● **Document segment**:
*** Begin section ***

Peter John: A Hopeful Sceptic

A few years ago I had an experience which I find hard to explain. I have made my stance quite clear in previous posts regarding the supernatural but this singular incident stands out from the crowd. It is the moment when I was closest to believing in the existence of ghosts. Woolwich, a town in south east London, is not well known for its paranormal activity but it is where I found myself at 4am one morning. I was a bus driver, and as such, a regular patron of the less populated hours.

Nothing seemed unusual about that particular morning as I collected my bus from Belvedere Bus Depot. The shadows danced no more provocatively than usual and the faint London mist seemed no more sinister than it had on previous mornings. I was allocated DWL30 (DAF-Wright-Long-30), which in itself is nothing newsworthy. The route I was scheduled to serve would start at Lewisham and, once I had performed the standard vehicle checks, I set forth for this location. The most efficient route would take me through Woolwich town centre and it was there that my morning took a turn for the bizarre.

*** End section ***

● **Tasks for this exercise**:
A) Quote the Woolwich account starting at "A few years" and ending at "less populated hours.".
B) In the Woolwich account, which depot did the narrator collect the bus from?
C) Carry on the Woolwich account from where it stops.
The records have nothing to do with the Woolwich account.

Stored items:
*** Begin section ***

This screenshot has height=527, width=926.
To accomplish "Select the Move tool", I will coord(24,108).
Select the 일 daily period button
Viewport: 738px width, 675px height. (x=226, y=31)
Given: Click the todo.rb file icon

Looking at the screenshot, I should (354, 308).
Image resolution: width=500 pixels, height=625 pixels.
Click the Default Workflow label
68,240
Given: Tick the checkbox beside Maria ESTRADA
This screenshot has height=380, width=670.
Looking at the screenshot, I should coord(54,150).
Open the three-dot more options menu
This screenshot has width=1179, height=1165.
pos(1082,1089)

*** End section ***
*** Begin section ***

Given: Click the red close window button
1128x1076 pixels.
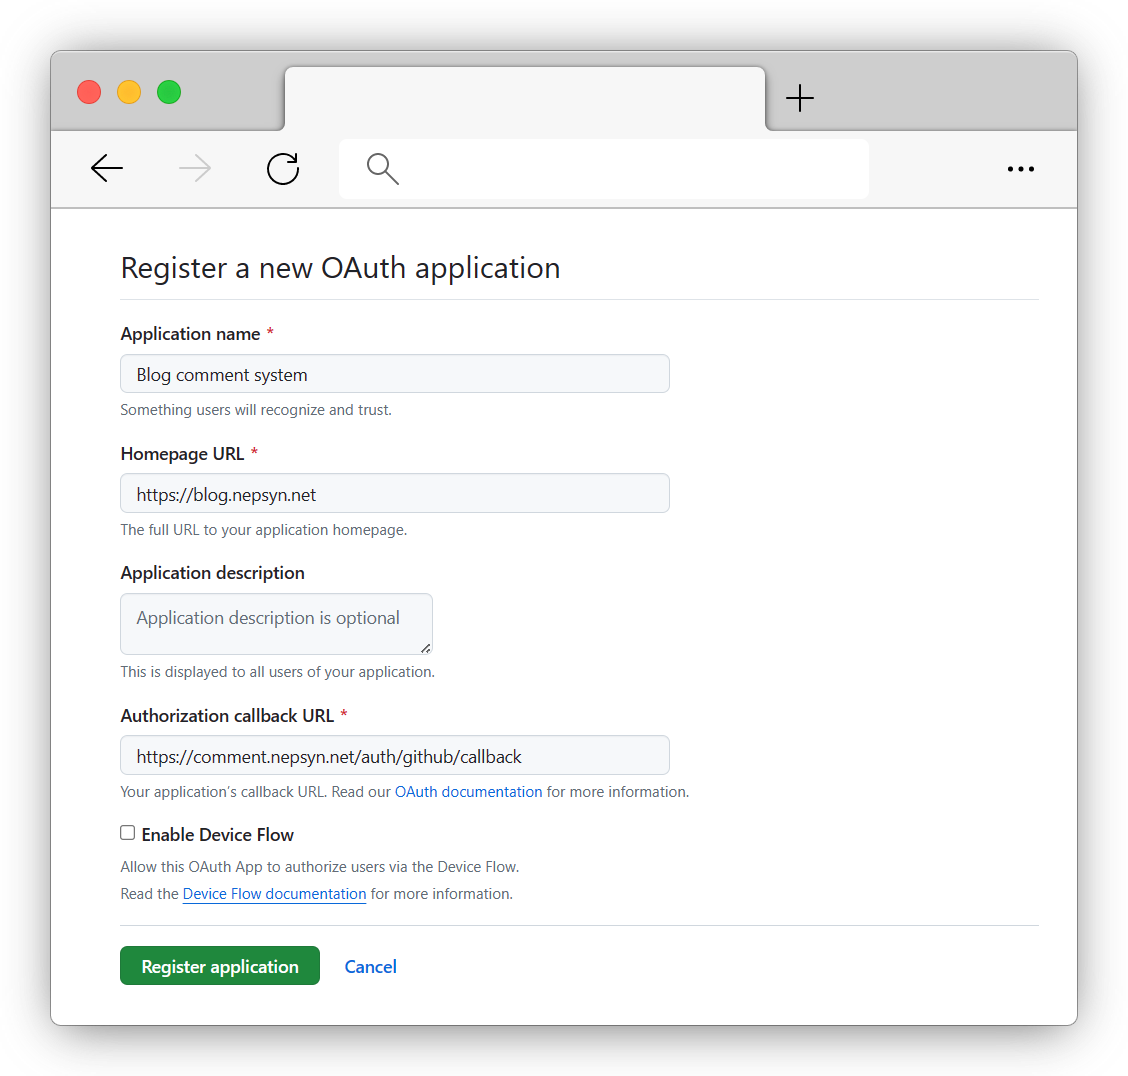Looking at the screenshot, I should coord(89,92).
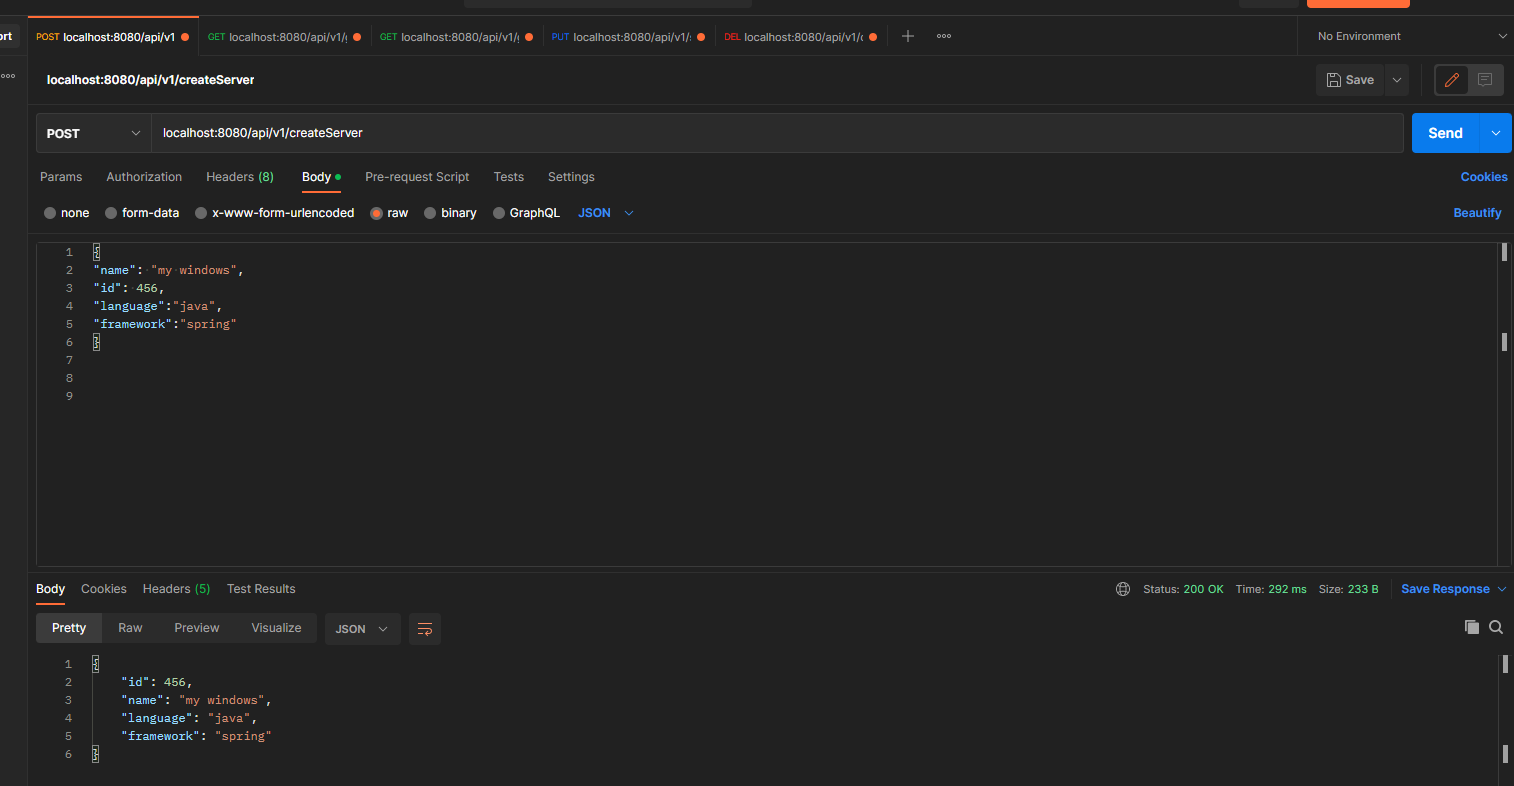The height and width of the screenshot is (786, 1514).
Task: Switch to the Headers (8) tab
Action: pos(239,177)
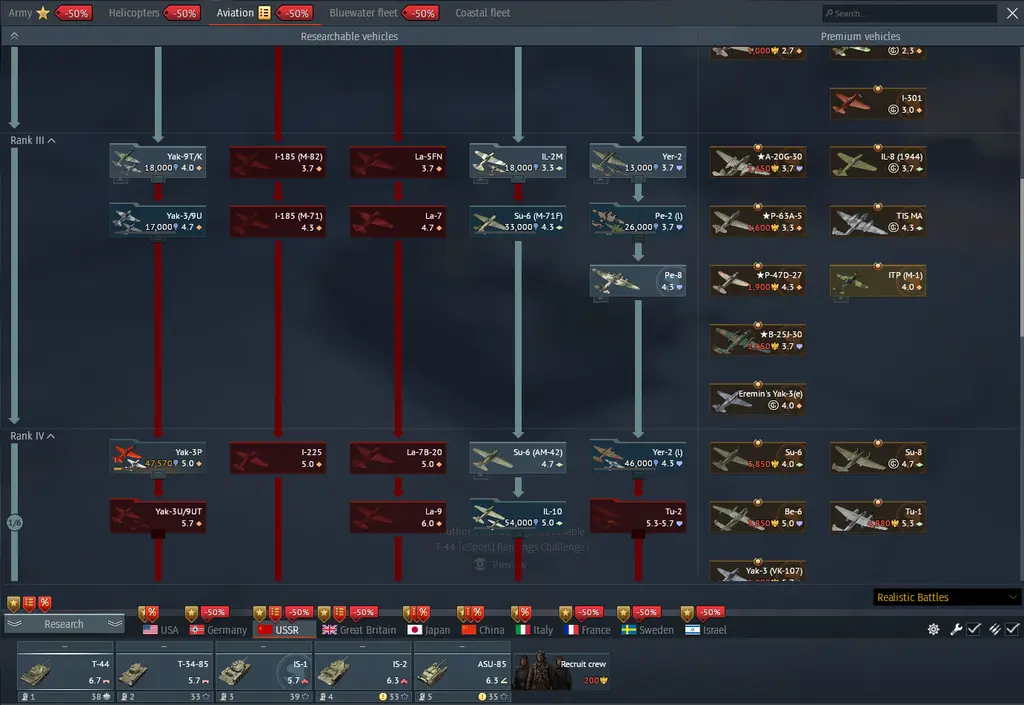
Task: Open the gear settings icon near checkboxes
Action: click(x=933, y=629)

*** End section ***

● **Activity answers**:
A)
A few years ago I had an experience which I find hard to explain. I have made my stance quite clear in previous posts regarding the supernatural but this singular incident stands out from the crowd. It is the moment when I was closest to believing in the existence of ghosts. Woolwich, a town in south east London, is not well known for its paranormal activity but it is where I found myself at 4am one morning. I was a bus driver, and as such, a regular patron of the less populated hours.

B) Belvedere Bus Depot

C)
As I drove through the town centre I glanced in my rearview mirror and was greeted with an unexpected sight. Sitting there in what I had earlier confirmed to be an empty bus, was a figure in white. This was no ordinary figure, even when you remove that fact that I was driving an empty bus. This was a figure of a man wearing a 1970’s white disco suit. As clear as day, I can remember his flared trousers and ruffled shirt as he sat, uninvited and unexpected, on the third seat from the back, to the left of the centre aisle. I often run the events through my mind and am amazed at just how much information I managed to glean from what was no more than a quick glance, but it still does not retract from the vividness of my memory. He was there, or at least that is what my mind would lead me to believe. The traffic signal turned red in front of me and I stopped the bus, giving me the opportunity to turn my head and look down the aisle. The man was no longer present and this surprised me. My first assumption had been that the figure was an undiscovered sleeper, a passenger who had fallen unconscious and had remained on the bus, and his sudden absence threw me into a mild panic. I didn’t know what to think or do as I sat stationary at what had switched to a green light; thankfully there was no other traffic on the road at that time in the morning. My mind raced to find a plausible explanation and finally settled on the fact that I had found little sleep the night before and it was exhaustion that was haunting me not some spectral presence. I was tired, that was all. I was seeing things that existed only in my mind. I was a victim of a sleep deprived hallucination, nothing more, and it was nothing a strong cup of coffee couldnt cure. Yes, I considered the possibility that at some point during the 1970’s a man, on his way to a local disco, could have been involved in a fatal traffic incident and that his spirit could conceivably haunt that particular intersection but I found it far easier to blame my lack of sleep. Maybe I am just unwilling to admit that I had indeed experienced a paranormal event, but somehow I doubt it. I want to believe, truly I do, but if I can find a way to rationalise the situation I will. I am a firm believer in one thing, if ever I do encounter beings from beyond the  grave there will be no doubt and no room for interpretation. I will keep looking and I will forever be a hopeful sceptic.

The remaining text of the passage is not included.